From Mythic Scribes:
There’s a question that crops up on writing forums a lot: how do I improve my writing?
And quite often, the most common advice is “read and write lots”. Which is perfectly fine advice. Knowing what’s good and practicing your craft are great ways to improve.
But there’s only so far that advice can take you. At some point you’re going to need to follow a third piece of advice:
Know your weaknesses.
By identifying weaknesses, you can work harder on improving that aspect of your writing rather than just practicing everything and hoping for the best.
But not all weaknesses are equal; and not all weaknesses can be identified by the same methods. So I’m going to split this into two: in-text weaknesses and out-of-text weaknesses.
In-text weaknesses are those elements generally discussed in writing threads: characterisation, pacing, description, dialogue and so on. They’re the actual words that make up the story. There are three key ways you can determine whether you fall prey to any of them:
1. Read your work
Looking at what you’ve read and comparing all recent projects to one another will enable you to pick out trends. Does a certain theme keep appearing? Do all your protagonists sound the same? Do you overuse a certain word or phrase?
As well as picking out trends, you need to constantly ask yourself whether or not the story, or some element of it, is working. And if you compare your notes to what you ended up writing, you can work out whether you achieved what you intended.
This will be more effective for older work, partly because you’ll have improved more since writing it than more recent work, but also because you will have forgotten much more of it than your most recent project.
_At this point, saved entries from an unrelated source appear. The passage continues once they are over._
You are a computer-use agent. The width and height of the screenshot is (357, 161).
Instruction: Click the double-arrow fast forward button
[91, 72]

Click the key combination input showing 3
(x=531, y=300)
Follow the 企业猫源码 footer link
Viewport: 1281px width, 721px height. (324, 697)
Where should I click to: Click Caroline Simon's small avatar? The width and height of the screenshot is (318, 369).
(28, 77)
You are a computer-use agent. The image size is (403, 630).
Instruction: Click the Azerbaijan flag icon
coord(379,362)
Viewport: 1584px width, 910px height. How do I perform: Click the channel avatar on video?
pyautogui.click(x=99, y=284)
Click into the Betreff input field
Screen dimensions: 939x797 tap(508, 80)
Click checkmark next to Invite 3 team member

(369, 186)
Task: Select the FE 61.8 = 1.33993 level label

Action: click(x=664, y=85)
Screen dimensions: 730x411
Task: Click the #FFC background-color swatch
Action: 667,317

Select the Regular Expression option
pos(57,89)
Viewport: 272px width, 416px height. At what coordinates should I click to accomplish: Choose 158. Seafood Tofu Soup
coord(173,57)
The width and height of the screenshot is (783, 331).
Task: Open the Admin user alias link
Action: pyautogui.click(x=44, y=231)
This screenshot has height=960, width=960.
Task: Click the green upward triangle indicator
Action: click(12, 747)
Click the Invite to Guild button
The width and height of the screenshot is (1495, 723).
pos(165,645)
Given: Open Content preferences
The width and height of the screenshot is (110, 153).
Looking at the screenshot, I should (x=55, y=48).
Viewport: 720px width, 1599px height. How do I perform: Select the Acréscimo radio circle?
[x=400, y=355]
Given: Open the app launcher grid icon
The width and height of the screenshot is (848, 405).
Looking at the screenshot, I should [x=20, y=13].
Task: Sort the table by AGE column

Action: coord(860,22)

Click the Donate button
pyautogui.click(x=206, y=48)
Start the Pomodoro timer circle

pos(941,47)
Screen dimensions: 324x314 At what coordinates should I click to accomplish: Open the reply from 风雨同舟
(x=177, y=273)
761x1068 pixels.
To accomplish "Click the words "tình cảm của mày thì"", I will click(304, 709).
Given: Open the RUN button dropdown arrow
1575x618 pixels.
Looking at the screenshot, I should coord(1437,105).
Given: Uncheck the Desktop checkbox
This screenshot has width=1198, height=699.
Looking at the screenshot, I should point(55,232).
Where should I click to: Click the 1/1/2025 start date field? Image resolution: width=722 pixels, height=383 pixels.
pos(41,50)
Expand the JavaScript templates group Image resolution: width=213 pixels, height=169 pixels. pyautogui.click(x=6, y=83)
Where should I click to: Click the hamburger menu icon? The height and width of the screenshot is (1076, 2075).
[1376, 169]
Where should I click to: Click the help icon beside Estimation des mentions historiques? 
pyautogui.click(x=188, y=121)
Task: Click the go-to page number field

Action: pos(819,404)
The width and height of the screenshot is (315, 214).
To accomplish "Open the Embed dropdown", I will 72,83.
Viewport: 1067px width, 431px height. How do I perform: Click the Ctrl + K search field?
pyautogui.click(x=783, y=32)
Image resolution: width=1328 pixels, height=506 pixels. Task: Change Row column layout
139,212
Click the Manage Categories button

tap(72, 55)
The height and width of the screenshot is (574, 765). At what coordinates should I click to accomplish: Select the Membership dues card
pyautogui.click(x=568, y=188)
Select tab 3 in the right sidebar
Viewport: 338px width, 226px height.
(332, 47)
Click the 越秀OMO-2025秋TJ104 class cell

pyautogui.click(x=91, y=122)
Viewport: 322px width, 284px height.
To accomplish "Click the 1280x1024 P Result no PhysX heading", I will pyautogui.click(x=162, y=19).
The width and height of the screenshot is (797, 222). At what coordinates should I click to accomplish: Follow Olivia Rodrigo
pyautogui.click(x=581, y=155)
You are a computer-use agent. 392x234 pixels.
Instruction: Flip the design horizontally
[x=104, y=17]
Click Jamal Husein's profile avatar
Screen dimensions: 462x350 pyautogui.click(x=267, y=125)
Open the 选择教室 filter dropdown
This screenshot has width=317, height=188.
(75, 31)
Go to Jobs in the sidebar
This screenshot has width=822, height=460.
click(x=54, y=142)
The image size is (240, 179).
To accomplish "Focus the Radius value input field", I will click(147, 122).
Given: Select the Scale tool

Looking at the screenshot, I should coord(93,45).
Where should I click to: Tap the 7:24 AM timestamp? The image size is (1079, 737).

For your most recent or active project, it’s a good idea to set it aside for a while before analysing it, so that you can approach it without it still buzzing around inside your head.
2. Read someone else’s work
Sometimes you are too close to your own work. You know it too well, and miss things as a result. Reading someone else’s work allows you to approach something without preconceptions and without sentimentality. At the same time, analysing someone else’s work means you’ve got your critical brain in gear. You’re looking for what works and doesn’t work, you’re looking for mistakes.
The way to take this a step further and to make it useful to you is to think, for every feature – whether good or bad – you identify in the other person’s work, consider that same aspect in your own work. Say what you’re reading has very good characterisation. Consider what makes it good. Look at how the author presents the character. Compare it to your own characterisation. Do you use some of the same methods? How is it different?
And if while you’re analysing someone else’s work you also provide the author with feedback, you’re in a position where you can ask them to reciprocate.
3. Ask someone for feedback
Getting feedback gives you a fresh perspective, a new set of eyes. You’re so close to your own work that there may well be things you can’t see, even when considering it in comparison to another’s writing. What you think works might not; what you’ve forgotten to mention will stand out to a reader who doesn’t know it in advance.
Remember with feedback that it isn’t the be-all and end-all. Different people have different tastes and different skills. The feedback you get is an expression of the tastes and skills of the reader. You are free to ignore their judgement if you disagree. But if several readers all identify the same aspect of your writing as a weakness, you should listen.
Out-of-text weaknesses are things like procrastination, insufficient outlining, fear of starting, overdoing worldbuilding and so on. These are about the way you approach writing, about the confidence you have in your abilities, and your personal skills that aren’t specifically writing related, like time management.
Because they’re not about the words, it can be harder to identify when you have one of these weaknesses. If you struggle with endings because you don’t plan enough, nobody can tell you if all they see of your work is the prologue. Identifying these kinds of weaknesses requires a degree of self awareness. You need to ask yourself “why?” at everything. If you’ve started a lot of projects but not finished any, you need to consider why that might be, for example.
There is a way of determining at least some of these. It comes down, once more, to analysing your work, but this time not just reading it. In fact, you don’t need to read it at all.
Consider your recent works. If it’s easier, create a table. The first column is your project’s title. In the second column, describe the story in a sentence or two. In the third, record the progress you made – in words and in approximate percentage of the story. Finally, in the fourth column write the reason you stopped working on it.
By comparing information from different projects you can identify weaknesses. If all your stories got to about 75% and then you stopped, you might have a problem with endings. If there are several projects you halted before you wrote a single word because you lost passion, maybe you did too much planning, or focused in too much detail on something that wasn’t important. If there are a lot of stories you stopped because of writer’s block, perhaps you didn’t do enough planning. These aren’t the only reasons, merely suggestions; analysing the information will enable you to come to your own conclusions.
Target your weaknesses
Once you know what you’re not so good at, you can create a plan of action for improving those aspects of your writing – or your approach. Now you know what to write, or what to read about. Instead of just writing and writing and having the same thing wrong with every project, now you can target those weaknesses, practice specific elements of writing or improve your planning process.
Of course, if your problem is getting distracted by the internet during your designated writing time, then it might be that your weakness is procrastination. In which case, all that reading and creating tables might do more harm than good; and in which case, what are you still doing here? Back to work!